The forensic uses are about provenance, not identification:

• Heroin origin. Distinguishing South-West Asian (Afghan-Pakistani-Iranian) opium from South-East Asian (Golden Triangle) opium by delta-13C and delta-15N of the seized morphine. Useful for NCB intelligence on trafficking routes into India.
• Cocaine origin. Andean cocaine source-zone mapping by carbon, nitrogen and hydrogen isotopes of the seized base.
• Steroid abuse. Sports doping discrimination of natural-versus-synthetic testosterone by delta-13C; pharmaceutical testosterone has a depleted 13C signature compared with endogenous hormone.
• Document and ink dating. Hydrogen and oxygen isotopes of ink solvents help bracket the age and source of a questioned document.
• Explosive provenance. Ammonium nitrate batches and TNT can sometimes be traced to a manufacturing region by their nitrogen and hydrogen isotopes.

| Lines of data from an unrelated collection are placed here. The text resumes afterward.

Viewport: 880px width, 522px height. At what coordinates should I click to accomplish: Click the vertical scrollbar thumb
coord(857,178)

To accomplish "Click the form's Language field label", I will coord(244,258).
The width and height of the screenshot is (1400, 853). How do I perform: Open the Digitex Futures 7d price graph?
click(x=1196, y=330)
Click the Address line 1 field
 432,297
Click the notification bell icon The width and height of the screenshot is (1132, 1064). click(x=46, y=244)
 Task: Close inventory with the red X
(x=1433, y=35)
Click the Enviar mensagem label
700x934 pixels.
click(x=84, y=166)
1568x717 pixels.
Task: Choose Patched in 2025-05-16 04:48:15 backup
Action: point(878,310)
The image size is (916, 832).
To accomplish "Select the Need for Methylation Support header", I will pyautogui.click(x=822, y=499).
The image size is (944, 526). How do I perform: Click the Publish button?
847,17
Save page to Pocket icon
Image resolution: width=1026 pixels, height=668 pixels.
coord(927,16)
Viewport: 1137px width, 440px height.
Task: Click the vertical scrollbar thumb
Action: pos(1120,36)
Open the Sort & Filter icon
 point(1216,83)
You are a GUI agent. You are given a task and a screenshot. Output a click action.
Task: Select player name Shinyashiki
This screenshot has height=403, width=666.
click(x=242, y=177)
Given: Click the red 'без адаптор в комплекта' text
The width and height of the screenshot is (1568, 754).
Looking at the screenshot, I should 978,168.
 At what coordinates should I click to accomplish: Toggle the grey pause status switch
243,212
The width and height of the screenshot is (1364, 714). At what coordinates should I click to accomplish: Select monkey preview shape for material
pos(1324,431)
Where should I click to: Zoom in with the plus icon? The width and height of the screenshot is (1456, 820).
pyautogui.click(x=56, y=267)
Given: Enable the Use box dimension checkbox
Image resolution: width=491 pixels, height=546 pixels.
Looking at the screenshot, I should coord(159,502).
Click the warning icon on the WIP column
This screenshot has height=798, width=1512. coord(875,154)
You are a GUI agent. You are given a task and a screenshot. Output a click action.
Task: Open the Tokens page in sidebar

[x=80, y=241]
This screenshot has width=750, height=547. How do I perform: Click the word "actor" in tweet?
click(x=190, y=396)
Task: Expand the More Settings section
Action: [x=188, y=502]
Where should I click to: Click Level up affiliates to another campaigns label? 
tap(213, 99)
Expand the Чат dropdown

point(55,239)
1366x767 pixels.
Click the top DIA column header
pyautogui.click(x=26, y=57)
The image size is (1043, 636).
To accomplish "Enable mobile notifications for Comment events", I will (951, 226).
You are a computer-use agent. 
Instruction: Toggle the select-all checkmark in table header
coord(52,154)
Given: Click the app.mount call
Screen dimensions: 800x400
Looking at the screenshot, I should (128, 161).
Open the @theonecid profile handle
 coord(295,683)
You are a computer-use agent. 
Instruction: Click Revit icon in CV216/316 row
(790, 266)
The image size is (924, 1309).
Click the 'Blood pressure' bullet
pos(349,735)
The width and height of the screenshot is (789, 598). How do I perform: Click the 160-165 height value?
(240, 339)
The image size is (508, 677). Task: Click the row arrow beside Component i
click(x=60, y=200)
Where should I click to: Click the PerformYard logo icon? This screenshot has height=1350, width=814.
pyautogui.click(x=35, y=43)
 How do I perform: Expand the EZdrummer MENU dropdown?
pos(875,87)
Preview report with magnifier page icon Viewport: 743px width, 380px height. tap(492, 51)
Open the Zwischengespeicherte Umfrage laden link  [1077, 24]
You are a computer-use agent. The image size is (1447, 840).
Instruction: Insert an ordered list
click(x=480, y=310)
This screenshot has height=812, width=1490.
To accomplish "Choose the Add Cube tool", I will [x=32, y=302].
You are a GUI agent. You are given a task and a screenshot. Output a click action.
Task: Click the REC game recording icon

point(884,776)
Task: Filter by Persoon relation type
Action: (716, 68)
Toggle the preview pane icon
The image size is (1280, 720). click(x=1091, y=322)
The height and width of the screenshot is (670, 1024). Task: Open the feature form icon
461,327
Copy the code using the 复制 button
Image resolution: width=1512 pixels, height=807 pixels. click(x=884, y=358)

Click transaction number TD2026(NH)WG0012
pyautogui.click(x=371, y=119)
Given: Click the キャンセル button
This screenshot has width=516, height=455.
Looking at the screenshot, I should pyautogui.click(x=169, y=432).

IRMS instruments are rare in Indian forensic practice (BARC, NPL Delhi and a handful of CSIR labs run them); operational forensic deployment is via collaboration rather than in-house at most state SFSLs.

ICP-MS couples an inductively coupled argon plasma (the ionisation source, running at 6,000 to 10,000 K) with a quadrupole mass spectrometer. The sample is nebulised into the plasma, atomised, ionised to singly charged cations, then mass-resolved. The technique returns the elemental composition of a sample with detection limits in the parts per trillion range for most metals, three to four orders of magnitude lower than ICP-OES.

Forensic applications:

• Gunshot residue (GSR). Quantitation of lead, antimony and barium on hand swabs and clothing, complementing the SEM-EDX particle morphology test.
• Glass fragments. Trace-element fingerprint (Sr, Zr, Ti, Hf, La, Ce, rare earths) of float-glass shards, lets an analyst match a fragment from a suspect's shoe to a broken window from a specific batch.
• Toxic-metal poisoning. Arsenic, thallium, mercury, lead and cadmium in viscera, hair and nails. Hair-segment analysis can reconstruct a multi-week exposure history.
• Soil and geochemical provenance. Rare-earth-element fingerprints in soil clods from a suspect vehicle, matched to a crime scene.
• Counterfeit currency and coin metallurgy. Multi-element profiling of suspect coins or coated paper.

The Indian anchor: the CFSL Chandigarh trace-elements division runs ICP-MS for GSR and glass casework; CFSL Hyderabad and NFSU Gandhinagar each operate Agilent / PerkinElmer / Thermo ICP-MS systems for casework and research.